The Reserve Bank of India has been keenly observing the rising inflation during last few months and is rightly concerned about the same. It is noted that the current inflation has mainly arisen in the items of basic necessity and specially the food inflation index and Oil prices have risen most.

The Reserve Bank of India has been following very tight monetary policy and has undertaken several steps to substantially reduce the liquidity of funds in the financial system. In addition to the above the RBI has continuously been raising REPO rate as well as reverse REPO rates during last several months. These policies have created an atmosphere in the financial system for hardening of interest rates. The banks have substantially increased the rate of fixed deposits and are severely competing with each other to attract more liquidity. On the other hand the rates of interest for lending have  also risen very substantially, thereby severely impacting a large number of infrastructure projects, power
projects, real estate projects as well as projects in the manufacturing sector. The non performing assets of the banking system are likely to rise substantially due to heavy interest burden. The sentiment of the Indian industry to plan for further expansion based on financial leverage have also been adversely affected. The companies whose plans are based on borrowing are re-considering the long term viability of the plans. The Indian economy has shown necessary resilience and sustained growth has been observed even after international slowdown. The government need to seriously consider that the tightening of liquidity coupled with so high interest rate may not result into slowing down of the economy. The impact of these issues may be observed only in next few months and in such a situation it will be very difficult to reverse the trend, in favour of growth again .

The Learned economists and intellectuals

may please consider that the current inflation, being experienced in India is not arising out
of excess money supply but is largely related to the food inflation or rising oil prices and
commodity prices in the international markets. The tightening of monetary policy cannot
impact such inflation directly. The time has come for RBI and Government of India to reconsider their policy.
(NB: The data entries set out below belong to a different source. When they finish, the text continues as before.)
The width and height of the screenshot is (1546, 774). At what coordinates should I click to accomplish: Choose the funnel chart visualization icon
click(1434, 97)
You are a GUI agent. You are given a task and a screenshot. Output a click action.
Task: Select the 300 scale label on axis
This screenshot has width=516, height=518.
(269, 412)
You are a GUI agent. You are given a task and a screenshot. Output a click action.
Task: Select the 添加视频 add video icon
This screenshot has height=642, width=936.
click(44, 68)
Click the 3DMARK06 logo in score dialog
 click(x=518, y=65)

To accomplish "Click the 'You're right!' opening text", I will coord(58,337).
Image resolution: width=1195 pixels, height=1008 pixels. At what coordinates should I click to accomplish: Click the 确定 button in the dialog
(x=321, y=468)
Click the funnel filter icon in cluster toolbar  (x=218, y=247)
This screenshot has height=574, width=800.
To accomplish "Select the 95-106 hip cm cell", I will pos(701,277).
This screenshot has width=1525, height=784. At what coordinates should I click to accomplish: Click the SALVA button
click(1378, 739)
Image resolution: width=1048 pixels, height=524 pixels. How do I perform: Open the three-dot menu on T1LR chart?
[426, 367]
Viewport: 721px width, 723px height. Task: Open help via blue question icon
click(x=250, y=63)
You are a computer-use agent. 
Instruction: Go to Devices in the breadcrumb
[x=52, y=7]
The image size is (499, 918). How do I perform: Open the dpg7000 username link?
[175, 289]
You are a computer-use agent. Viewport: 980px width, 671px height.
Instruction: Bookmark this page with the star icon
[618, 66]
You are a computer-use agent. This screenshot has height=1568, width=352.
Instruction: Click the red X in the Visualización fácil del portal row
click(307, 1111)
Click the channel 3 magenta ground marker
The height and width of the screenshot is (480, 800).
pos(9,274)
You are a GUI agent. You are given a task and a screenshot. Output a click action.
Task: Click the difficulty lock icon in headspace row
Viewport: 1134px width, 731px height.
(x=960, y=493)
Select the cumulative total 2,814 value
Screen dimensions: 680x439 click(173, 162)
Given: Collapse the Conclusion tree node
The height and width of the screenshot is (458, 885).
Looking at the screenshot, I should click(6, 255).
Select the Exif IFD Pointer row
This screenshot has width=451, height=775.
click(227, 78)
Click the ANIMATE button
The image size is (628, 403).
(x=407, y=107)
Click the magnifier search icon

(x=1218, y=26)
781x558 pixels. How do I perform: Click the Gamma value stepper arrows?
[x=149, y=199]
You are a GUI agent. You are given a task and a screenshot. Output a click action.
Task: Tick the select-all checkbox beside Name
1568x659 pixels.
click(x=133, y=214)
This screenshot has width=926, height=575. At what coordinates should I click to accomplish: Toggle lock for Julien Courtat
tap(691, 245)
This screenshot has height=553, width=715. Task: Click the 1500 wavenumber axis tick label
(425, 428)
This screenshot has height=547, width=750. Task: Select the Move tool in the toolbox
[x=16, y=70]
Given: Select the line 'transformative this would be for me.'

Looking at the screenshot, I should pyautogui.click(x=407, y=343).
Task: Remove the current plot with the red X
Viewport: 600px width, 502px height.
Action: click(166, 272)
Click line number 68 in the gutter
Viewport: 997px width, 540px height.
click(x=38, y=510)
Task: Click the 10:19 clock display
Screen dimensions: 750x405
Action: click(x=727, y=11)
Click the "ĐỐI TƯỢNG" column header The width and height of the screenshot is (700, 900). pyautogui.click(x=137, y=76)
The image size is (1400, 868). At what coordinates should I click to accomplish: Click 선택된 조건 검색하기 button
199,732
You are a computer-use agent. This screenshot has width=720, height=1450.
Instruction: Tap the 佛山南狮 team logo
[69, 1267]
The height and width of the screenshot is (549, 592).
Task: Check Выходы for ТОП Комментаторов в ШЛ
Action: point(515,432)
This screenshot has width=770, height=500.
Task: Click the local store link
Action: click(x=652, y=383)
A case for Rupee appreciation:

The export from India has touched a new height and a record growth rate has been observed in recent periods. The FII inflow as well as foreign exchange reserves are very comfortable . The RBI may consider to allow Indian rupee to appreciate to its realistic level so that the impact of international commodity market prices on the Indian prices can be suitably moderated. This will also help in tackling the inflation by reduced cost of imports. The increased demand for Indian commodities
internationally, including for sugar and other basic commodities, can also be addressed by making export of such commodities less attractive by firming up of rupee. It is also important for RBI to make adequate fund available at reasonably low cost for infrastructures and power sectors as well as for industries so that the growth momentum can take place effectively and efficiently. Looking into need for low cost houses, their funding need special push by the policy makers.